[Collected data entries]
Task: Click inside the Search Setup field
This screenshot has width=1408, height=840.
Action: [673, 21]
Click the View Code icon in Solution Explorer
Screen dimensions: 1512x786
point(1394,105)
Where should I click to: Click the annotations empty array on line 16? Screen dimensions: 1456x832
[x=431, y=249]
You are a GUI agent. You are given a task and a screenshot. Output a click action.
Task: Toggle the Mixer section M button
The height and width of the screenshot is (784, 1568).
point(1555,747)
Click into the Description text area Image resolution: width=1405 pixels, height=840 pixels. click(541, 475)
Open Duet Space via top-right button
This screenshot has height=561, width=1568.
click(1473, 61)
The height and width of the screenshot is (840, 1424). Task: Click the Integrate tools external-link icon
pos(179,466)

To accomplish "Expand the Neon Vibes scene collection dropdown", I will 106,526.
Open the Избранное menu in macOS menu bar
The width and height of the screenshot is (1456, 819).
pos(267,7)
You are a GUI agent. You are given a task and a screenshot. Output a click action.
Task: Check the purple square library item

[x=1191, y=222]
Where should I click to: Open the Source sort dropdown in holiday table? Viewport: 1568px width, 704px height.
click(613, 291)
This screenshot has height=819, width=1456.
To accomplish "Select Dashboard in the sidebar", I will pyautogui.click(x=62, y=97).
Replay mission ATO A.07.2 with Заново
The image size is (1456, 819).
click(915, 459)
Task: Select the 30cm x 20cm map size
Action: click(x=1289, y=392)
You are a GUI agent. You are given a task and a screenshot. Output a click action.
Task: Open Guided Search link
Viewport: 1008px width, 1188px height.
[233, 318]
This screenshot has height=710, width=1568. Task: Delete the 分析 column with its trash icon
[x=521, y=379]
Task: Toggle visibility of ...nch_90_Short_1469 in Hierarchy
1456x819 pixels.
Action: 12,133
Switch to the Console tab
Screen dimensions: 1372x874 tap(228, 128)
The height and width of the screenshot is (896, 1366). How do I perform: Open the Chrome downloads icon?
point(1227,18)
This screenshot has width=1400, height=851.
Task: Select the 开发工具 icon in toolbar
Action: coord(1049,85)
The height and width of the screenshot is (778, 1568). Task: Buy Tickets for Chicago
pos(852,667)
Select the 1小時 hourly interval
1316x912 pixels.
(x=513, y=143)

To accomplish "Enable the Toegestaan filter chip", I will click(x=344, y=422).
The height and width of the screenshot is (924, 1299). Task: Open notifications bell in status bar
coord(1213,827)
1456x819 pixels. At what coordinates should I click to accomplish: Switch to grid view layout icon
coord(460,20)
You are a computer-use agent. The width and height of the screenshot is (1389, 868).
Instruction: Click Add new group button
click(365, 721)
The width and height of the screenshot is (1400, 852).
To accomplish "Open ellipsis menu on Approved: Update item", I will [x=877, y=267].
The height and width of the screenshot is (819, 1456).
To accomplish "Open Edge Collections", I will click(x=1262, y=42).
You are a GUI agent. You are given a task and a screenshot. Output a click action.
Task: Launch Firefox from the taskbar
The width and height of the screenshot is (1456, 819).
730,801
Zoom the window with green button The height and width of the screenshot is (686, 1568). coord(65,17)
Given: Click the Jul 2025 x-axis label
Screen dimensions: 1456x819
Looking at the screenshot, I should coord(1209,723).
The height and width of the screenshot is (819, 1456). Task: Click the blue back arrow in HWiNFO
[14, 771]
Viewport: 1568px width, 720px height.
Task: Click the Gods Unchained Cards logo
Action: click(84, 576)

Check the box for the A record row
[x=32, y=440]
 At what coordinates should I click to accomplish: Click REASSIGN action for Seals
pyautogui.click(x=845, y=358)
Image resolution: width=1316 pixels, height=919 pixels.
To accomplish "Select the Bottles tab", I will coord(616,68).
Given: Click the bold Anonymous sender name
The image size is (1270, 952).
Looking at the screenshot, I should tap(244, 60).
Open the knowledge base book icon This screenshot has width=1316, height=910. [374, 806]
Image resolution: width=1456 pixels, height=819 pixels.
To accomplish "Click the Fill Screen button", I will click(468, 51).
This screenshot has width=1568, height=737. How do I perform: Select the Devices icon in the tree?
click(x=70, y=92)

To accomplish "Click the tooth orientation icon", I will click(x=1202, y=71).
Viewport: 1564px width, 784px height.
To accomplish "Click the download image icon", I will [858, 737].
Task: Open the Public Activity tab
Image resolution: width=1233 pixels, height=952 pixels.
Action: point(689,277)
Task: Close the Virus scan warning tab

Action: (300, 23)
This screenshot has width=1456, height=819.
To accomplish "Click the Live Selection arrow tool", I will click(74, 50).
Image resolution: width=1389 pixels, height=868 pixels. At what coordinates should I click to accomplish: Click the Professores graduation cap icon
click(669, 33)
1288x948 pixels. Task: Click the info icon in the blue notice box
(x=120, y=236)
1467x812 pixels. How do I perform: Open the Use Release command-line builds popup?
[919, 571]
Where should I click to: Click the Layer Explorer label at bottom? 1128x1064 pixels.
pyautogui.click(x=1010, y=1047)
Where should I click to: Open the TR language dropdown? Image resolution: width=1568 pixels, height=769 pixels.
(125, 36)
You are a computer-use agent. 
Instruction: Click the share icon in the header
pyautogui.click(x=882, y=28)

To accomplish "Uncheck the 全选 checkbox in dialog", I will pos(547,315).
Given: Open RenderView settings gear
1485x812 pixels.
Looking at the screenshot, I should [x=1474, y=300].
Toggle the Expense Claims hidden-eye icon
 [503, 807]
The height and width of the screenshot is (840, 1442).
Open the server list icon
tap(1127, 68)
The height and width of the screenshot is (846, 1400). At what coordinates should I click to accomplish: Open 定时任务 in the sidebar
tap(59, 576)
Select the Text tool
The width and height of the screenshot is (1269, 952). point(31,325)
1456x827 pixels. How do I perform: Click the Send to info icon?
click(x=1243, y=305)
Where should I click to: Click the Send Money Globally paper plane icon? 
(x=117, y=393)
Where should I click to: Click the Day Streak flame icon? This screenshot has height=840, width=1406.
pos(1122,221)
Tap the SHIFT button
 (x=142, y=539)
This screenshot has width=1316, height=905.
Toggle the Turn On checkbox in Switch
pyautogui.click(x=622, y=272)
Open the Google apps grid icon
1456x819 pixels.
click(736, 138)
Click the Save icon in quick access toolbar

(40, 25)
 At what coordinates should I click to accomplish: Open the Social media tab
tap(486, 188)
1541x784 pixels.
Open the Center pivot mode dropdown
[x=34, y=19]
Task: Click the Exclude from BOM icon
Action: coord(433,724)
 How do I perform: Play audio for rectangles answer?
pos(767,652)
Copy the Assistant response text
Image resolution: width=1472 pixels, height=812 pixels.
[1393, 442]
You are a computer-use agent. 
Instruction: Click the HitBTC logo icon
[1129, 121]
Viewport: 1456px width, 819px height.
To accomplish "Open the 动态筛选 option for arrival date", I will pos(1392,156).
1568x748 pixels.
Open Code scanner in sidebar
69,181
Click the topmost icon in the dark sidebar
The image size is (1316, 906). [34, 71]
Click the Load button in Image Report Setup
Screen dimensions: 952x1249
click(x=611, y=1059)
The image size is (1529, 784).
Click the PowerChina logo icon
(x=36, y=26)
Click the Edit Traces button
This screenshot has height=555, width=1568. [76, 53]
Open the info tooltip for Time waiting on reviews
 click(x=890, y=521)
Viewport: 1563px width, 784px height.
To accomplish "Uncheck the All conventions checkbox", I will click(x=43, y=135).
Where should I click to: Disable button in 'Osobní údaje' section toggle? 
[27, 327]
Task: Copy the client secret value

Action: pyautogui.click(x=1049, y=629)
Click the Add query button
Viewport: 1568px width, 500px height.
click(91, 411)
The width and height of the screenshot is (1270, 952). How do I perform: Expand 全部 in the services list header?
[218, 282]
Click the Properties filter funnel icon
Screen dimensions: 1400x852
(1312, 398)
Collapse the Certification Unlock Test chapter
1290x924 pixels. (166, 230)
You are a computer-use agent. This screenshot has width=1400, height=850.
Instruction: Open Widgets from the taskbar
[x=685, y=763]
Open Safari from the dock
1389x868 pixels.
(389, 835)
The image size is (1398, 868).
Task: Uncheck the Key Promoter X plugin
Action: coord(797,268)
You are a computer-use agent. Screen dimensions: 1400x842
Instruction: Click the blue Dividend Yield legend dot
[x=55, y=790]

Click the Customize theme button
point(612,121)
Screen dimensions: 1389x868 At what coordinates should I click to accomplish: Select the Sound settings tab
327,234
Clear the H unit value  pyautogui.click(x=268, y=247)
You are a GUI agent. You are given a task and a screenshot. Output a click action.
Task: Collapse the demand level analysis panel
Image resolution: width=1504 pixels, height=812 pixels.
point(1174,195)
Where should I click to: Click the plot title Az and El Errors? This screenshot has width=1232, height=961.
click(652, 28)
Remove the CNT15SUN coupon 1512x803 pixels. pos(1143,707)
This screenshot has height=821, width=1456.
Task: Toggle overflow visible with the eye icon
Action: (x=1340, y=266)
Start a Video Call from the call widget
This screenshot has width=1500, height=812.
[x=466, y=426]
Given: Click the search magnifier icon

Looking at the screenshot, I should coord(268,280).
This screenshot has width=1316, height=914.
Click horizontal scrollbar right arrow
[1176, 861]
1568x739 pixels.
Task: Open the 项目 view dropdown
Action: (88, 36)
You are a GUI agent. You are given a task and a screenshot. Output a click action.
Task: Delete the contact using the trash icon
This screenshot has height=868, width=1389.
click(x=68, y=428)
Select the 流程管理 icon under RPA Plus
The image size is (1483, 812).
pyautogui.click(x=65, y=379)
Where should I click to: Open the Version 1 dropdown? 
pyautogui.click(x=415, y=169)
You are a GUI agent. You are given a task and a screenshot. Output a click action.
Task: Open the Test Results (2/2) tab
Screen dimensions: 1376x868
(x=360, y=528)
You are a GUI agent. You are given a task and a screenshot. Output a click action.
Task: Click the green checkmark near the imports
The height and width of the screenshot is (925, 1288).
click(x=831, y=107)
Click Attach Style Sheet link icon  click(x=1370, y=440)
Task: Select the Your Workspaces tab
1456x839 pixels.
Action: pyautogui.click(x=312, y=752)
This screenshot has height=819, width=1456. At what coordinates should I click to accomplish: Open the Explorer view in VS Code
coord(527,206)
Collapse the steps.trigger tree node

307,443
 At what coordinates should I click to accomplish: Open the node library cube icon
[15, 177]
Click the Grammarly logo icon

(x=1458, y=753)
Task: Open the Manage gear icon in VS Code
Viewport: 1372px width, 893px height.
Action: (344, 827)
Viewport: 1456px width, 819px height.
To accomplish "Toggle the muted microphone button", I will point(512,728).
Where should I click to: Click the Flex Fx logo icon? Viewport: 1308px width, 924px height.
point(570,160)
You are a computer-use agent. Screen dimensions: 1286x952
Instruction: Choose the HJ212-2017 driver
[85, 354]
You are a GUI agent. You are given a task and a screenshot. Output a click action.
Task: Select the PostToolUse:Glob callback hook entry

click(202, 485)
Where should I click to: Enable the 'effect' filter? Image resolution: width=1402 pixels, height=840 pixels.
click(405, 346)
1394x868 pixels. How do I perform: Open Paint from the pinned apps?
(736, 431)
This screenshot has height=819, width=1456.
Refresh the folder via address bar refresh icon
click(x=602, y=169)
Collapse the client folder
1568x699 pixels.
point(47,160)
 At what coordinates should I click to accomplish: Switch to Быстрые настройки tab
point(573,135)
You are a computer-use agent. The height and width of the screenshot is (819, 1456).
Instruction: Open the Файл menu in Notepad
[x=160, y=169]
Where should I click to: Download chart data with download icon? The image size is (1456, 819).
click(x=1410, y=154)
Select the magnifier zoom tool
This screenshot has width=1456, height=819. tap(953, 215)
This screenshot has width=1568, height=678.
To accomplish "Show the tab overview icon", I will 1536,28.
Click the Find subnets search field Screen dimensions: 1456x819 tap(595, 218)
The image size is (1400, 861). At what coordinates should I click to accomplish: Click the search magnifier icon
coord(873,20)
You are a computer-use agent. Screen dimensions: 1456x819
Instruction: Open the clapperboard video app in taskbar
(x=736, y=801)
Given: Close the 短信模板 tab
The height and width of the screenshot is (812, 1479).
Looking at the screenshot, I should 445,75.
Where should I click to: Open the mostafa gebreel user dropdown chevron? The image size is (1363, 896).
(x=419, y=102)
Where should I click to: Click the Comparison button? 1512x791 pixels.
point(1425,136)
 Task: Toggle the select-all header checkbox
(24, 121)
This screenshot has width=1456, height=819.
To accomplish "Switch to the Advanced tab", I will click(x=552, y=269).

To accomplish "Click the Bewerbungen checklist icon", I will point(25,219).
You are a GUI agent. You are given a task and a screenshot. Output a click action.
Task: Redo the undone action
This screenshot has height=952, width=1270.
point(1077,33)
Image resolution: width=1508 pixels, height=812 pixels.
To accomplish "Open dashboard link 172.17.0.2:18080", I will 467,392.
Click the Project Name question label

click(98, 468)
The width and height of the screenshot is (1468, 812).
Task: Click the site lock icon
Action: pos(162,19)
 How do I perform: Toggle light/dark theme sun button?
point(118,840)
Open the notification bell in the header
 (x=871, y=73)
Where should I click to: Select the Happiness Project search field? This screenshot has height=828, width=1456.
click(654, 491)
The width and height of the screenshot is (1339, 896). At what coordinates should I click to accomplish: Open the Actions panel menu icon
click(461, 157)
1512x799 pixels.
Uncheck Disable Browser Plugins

▶ [Work item] Looking at the entries above, say how many lines hold the word "gear". Offer no other text.

▶ [Task solution] 2